|Light Rail Transit Association - UK Development Group
Discussion Document No 029
This document is published to stimulate discussion and does not necessarily represent the views of the LRTA
After many years in the wilderness, the ULR concept appears to be on the verge of a major break-through, both in the field of urban transit and also as a feeder into heavy rail routes. The wide gulf that exists between ULR and a Supertram is reflected in infrastructure costs, at opposite ends of the transit spectrum. This discussion document will examine some of the factors contributing towards this dramatic change in ULR fortunes.
MANY OF THE ULR ADVANTAGES (1)
Although a Supertram is capable of carrying about 250 passengers, a necessity in say Sheffield, such large capacities become a waste of resources on a lightly patronised route. In such circumstances, a large vehicle could only offer an infrequent service, an obvious deterrent to passengers. It does though raise the question of additional drivers and the costs that accompany it. In his article, Trevor Griffin suggests that any extra costs could be balanced against lower axle loads and reduced engineering costs.
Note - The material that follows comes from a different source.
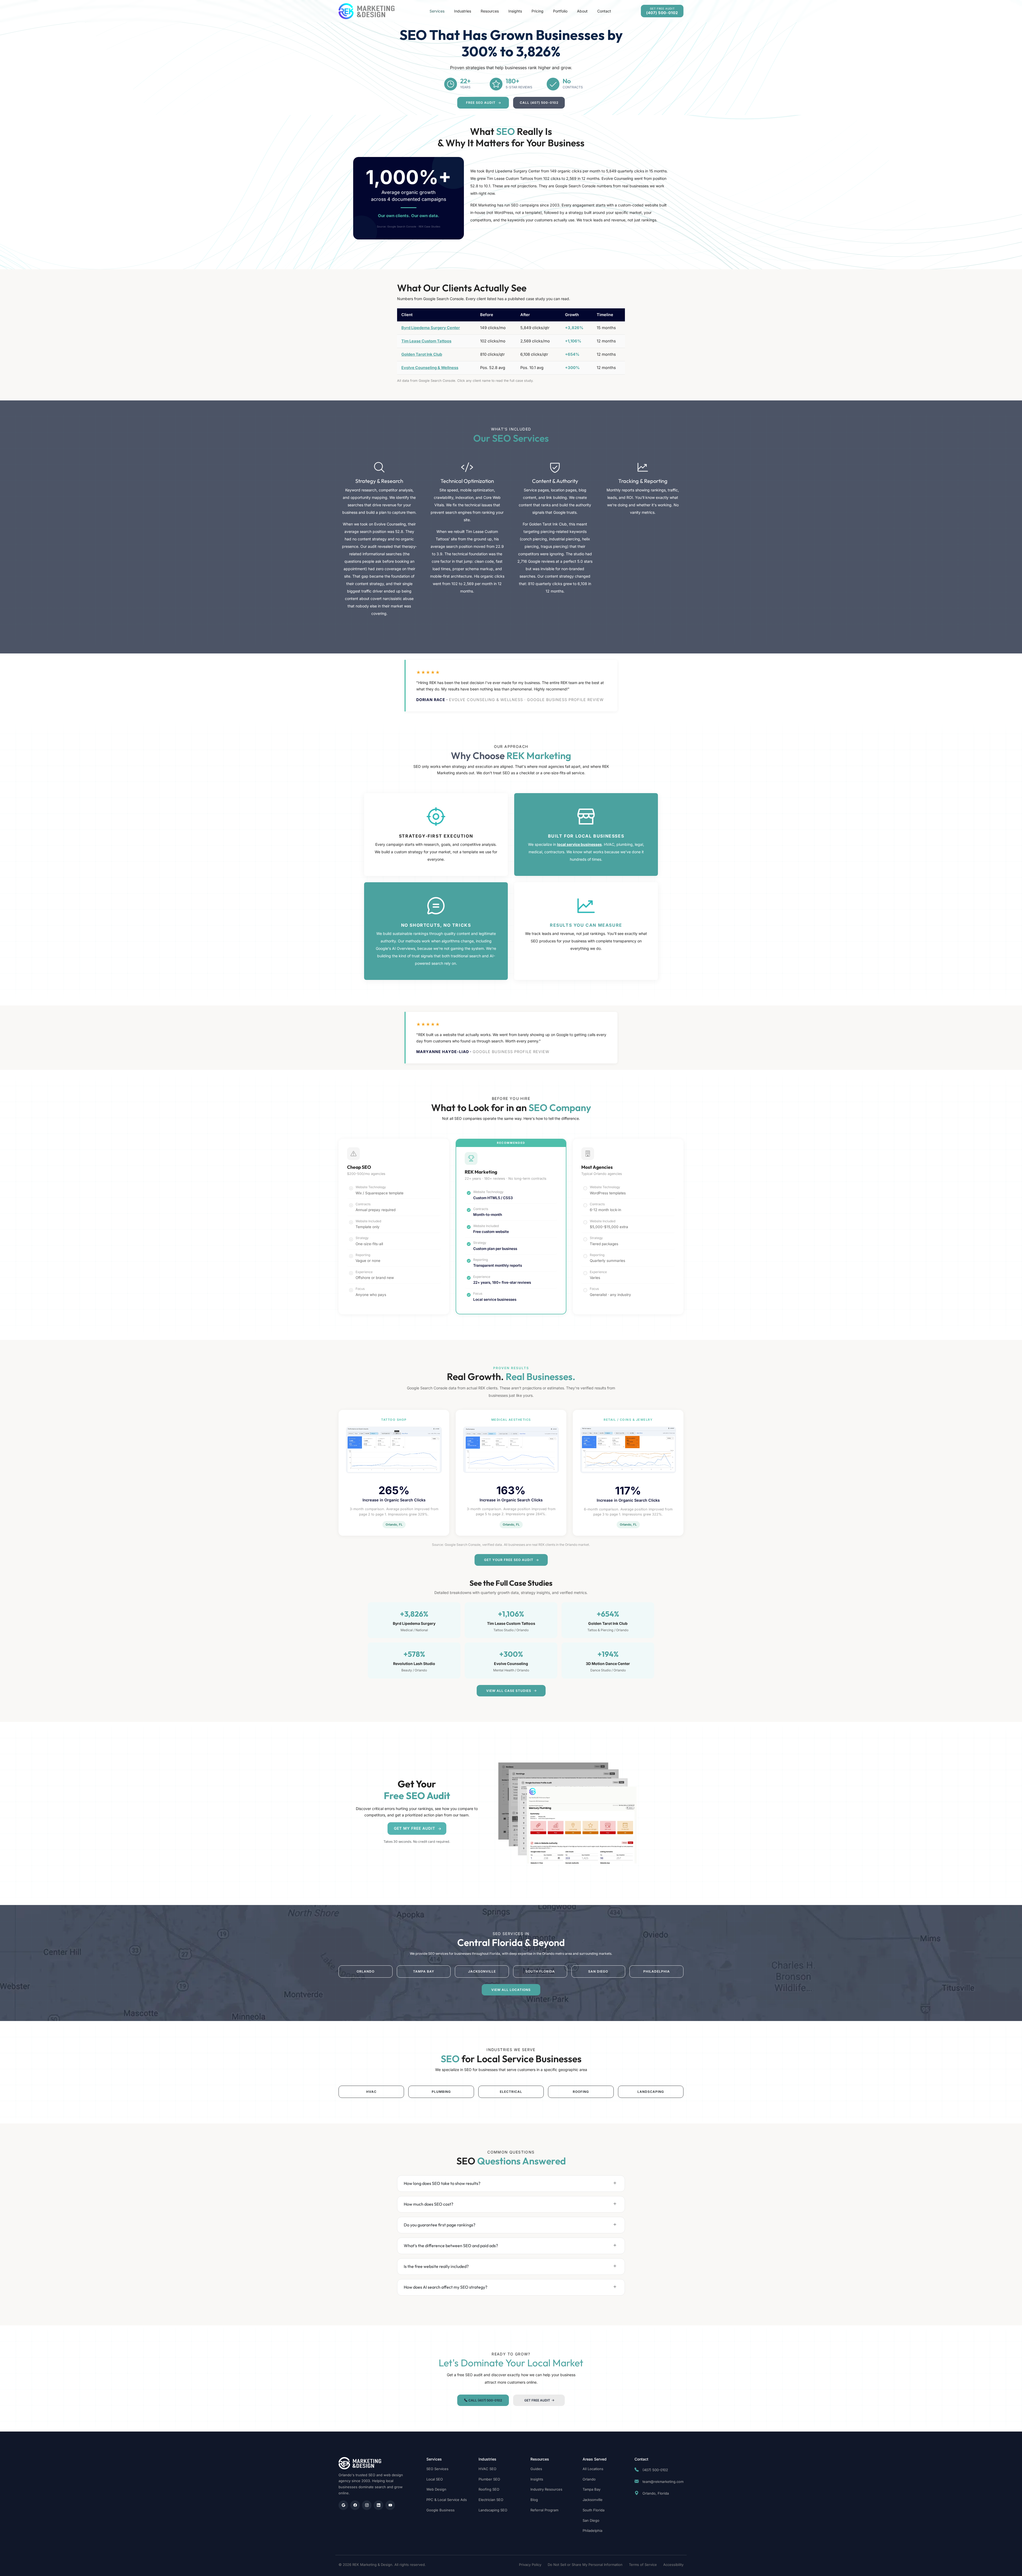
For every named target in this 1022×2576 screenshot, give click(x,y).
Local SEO (434, 2479)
This in turn makes diversionary tracks a cheaper option than moving the utility services.
The suggestion that buses could do the same job at a lower cost must take into account the proven fact that buses do not attract people.
"AN ULTRA LIGHT TRAM WILL WARM AN ICY HEART" (2)
"John Prescott reckons he can get hundreds, if not thousands, of buses for the price of one new light rail line and a lick of paint on the road to make bus priority lanes - - - ". This quote from Rik Thomas in Tramways & Urban Transit well illustrates the up-hill battle currently faced by advocates of ULR. There are signs though that its proponents are getting their act together and claiming that ULR can offer many light rail benefits at a fraction of the price, and such a small fraction that even "John Prescott's icy heart will warm to the sight of an Ultra Light Tram". These quoted words actually date back as far as December 1998, and still no ULR projects are available to view in any UK town.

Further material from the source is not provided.